La société Mutex conclut de façon générale au débouté de M. [L] de toutes ses demandes, sans contester le calcul de ces sommes et le défaut de versement d’une rente invalidité de sa part à compter du mois de mars 2017 et alors qu’elle disposait de tous les justificatifs nécessaires pour déterminer son montant.
Elle sera par conséquent condamnée à régler à M. [L] les sommes demandées au titre de la période du mois de mars 2017 à décembre 2023.

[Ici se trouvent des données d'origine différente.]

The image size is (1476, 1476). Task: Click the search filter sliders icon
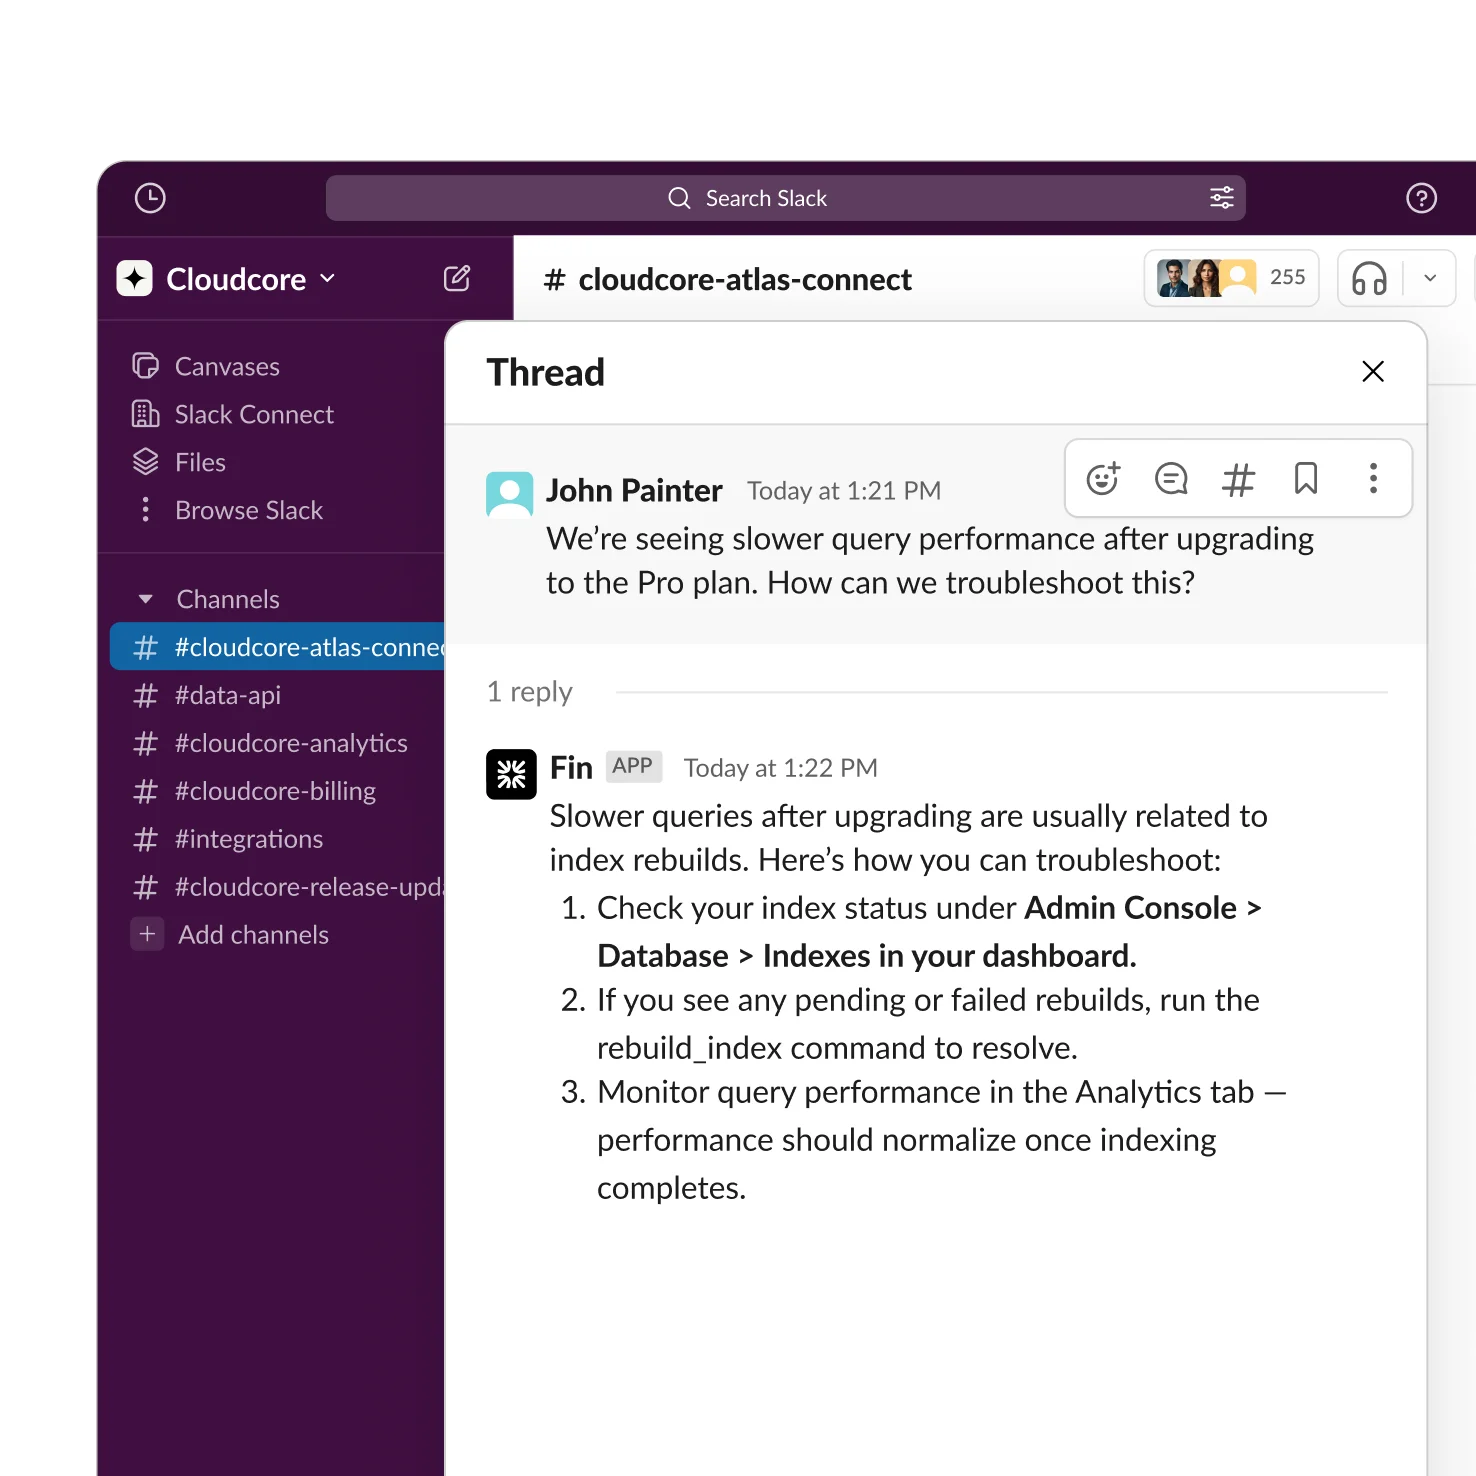(x=1221, y=198)
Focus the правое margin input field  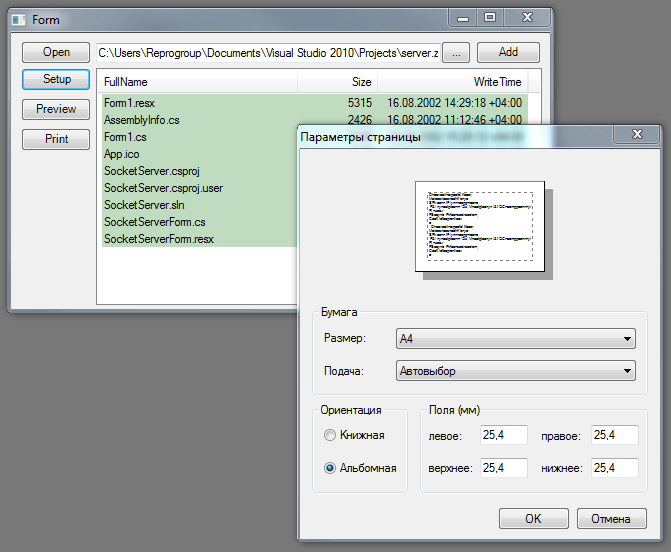coord(615,435)
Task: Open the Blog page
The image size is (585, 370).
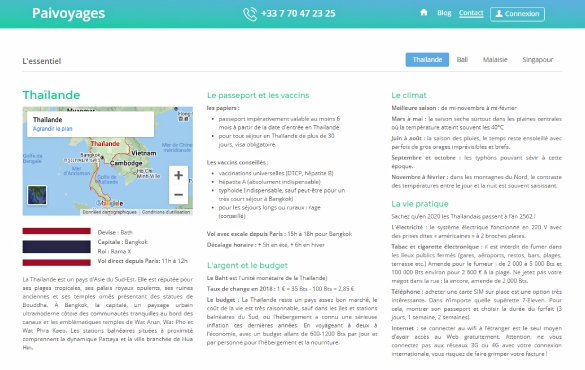Action: tap(444, 13)
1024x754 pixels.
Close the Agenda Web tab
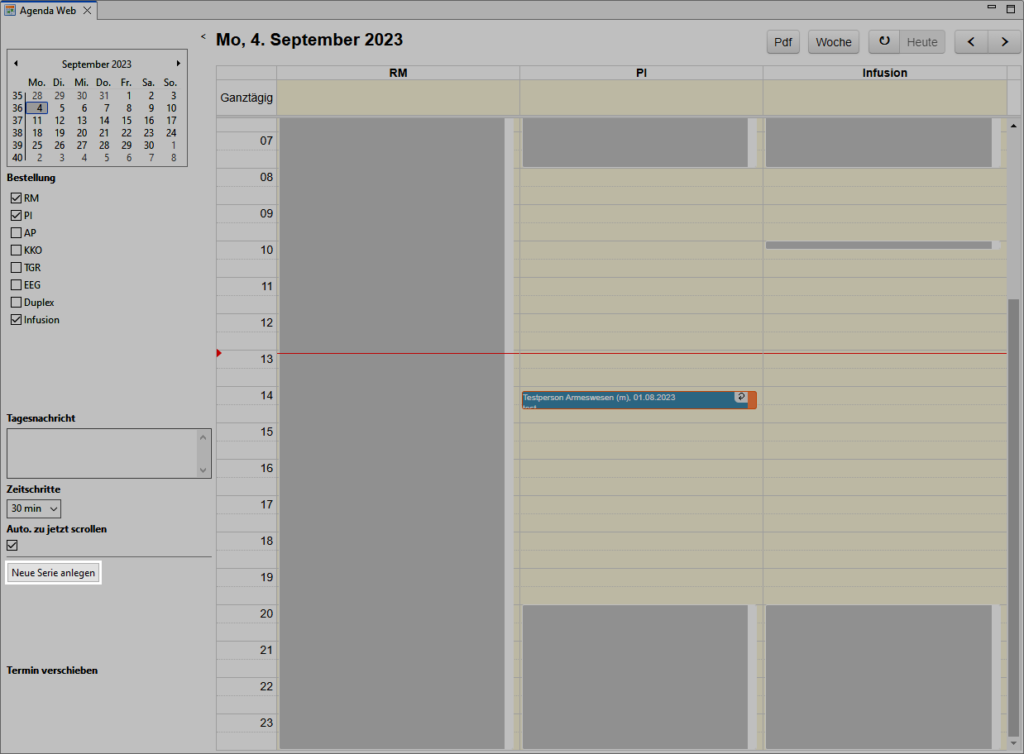coord(87,10)
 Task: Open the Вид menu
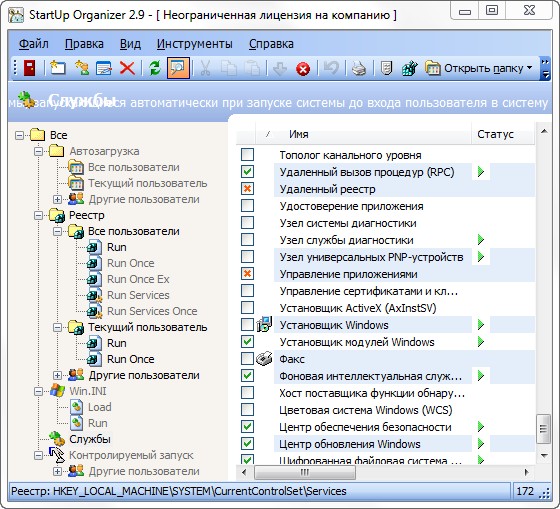130,44
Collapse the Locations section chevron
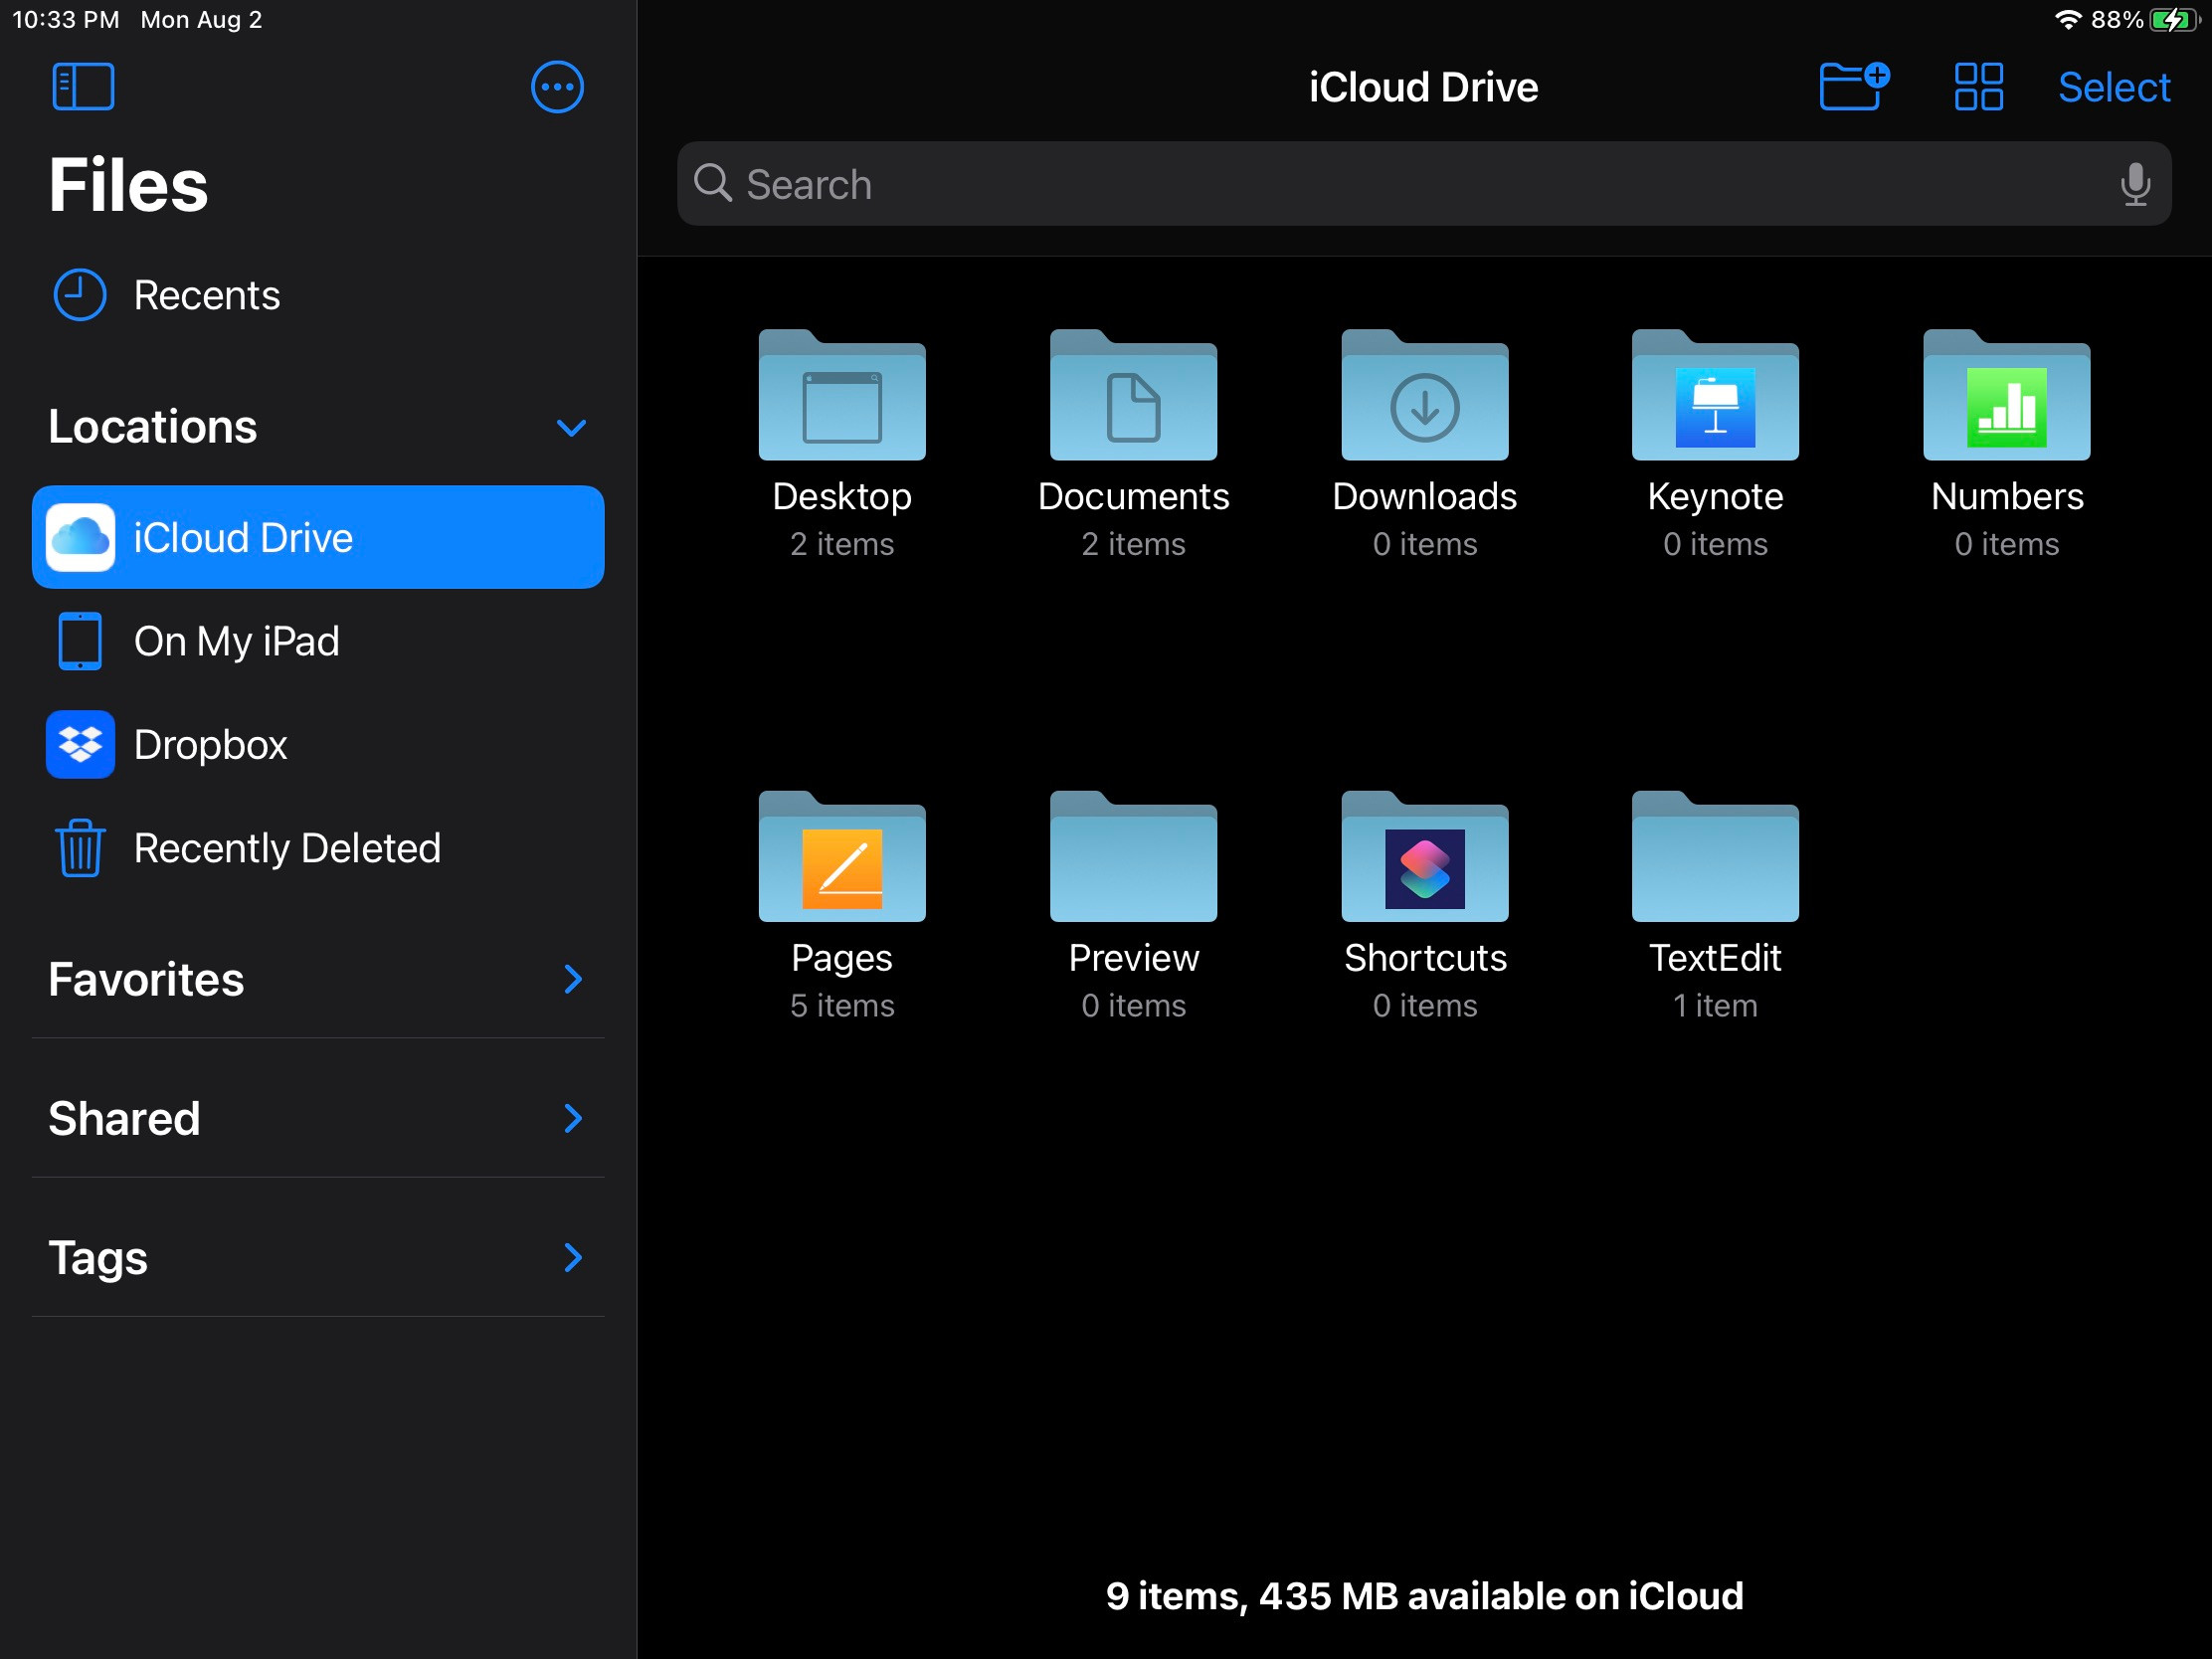 [571, 428]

Sur les demandes accessoires
Partie perdante au procès, la société Mutex sera condamnée aux dépens et à payer à M. [L] la somme de 1.500 euros au titre de l’article 700 du code de procédure civile.
PAR CES MOTIFS
Le tribunal, statuant par jugement contradictoire rendu en premier ressort, par mise à disposition au greffe,
DEBOUTE M. [F] [L] de sa demande de révocation de l’ordonnance de clôture ;
CONDAMNE la SA Mutex à payer à M. [F] [L] les sommes suivantes au titre de la rente invalidité non versée entre le mois de mars 2017 et le mois de décembre 2023 :
Pour 2017 : 2.526,28 eurosPour 2018 : 3.032,28 eurosPour 2019 : 3.032,28 eurosPour 2020 : 5.160 eurosPour 2021 : 3.032,28 eurosPour 2022 : 3.032,28 eurosPour 2023 : 4.507,59 euros
CONDAMNE la SA Mutex à payer à M. [F] [L] la somme de 1.500 euros au titre de l’article 700 du code de procédure civile ;
CONDAMNE la SA Mutex aux dépens ;
DEBOUTE la SA Mutex de ses demandes ;
Le présent jugement a été signé par le Président et par le Greffier.